Thickness dependence of structural and electrical properties of electron-doped Sr_1−xLa_xCuO₂ infinite-layer thin films grown by pulsed laser deposition

As the building blocks for all of the high-T_c cuprate superconductors, infinite layer (IL) compounds have the simplest structures and the highest T_c of electron-doped superconductors. However, IL structure is one of the high-pressure forms, which makes it difficult to synthesize a single crystal. Therefore, it is highly desirable to obtain high-quality epitaxial thin films making use of epitaxial effect. Although there are many reported attempts to grow IL thin films on different substrates, no one has systematically studied the thickness dependence of structural and electrical properties of IL thin films. In this report, electron-doped Sr_1−xLa_xCuO₂ thin films of various thicknesses were deposited on (001) KTaO₃ substrate by pulsed laser deposition. It is shown that IL peak shifts to a lower angle with increase of film thickness, indicating the reduction of the tensile strain.

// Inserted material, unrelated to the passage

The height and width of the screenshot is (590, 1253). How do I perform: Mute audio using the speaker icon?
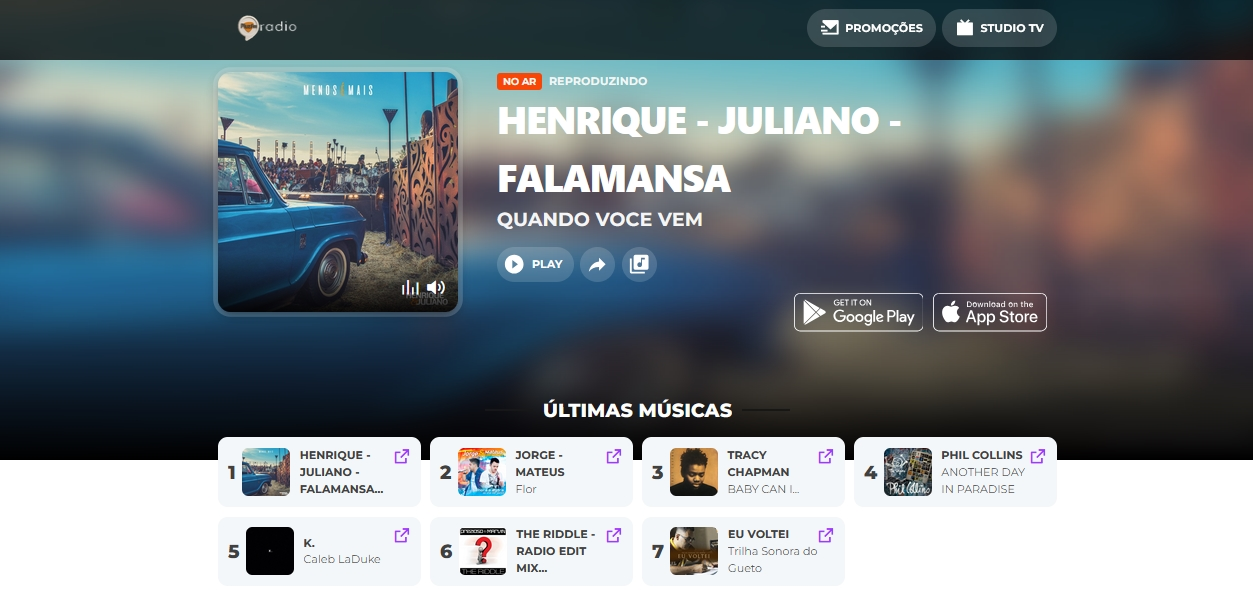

With further increase of thickness, there emerges an impurity phase. Transport measurements showed strong influence of the sample thickness on resistivity and Tc. For a certain thickness range we have demonstrated that superconductivity will occur. The resistive superconducting transition with T_{c onset} = 14.2 K and T_{c (ρ =0)} = 10 K has been observed. A moderate thickness is required to obtain IL thin films with superconductivity.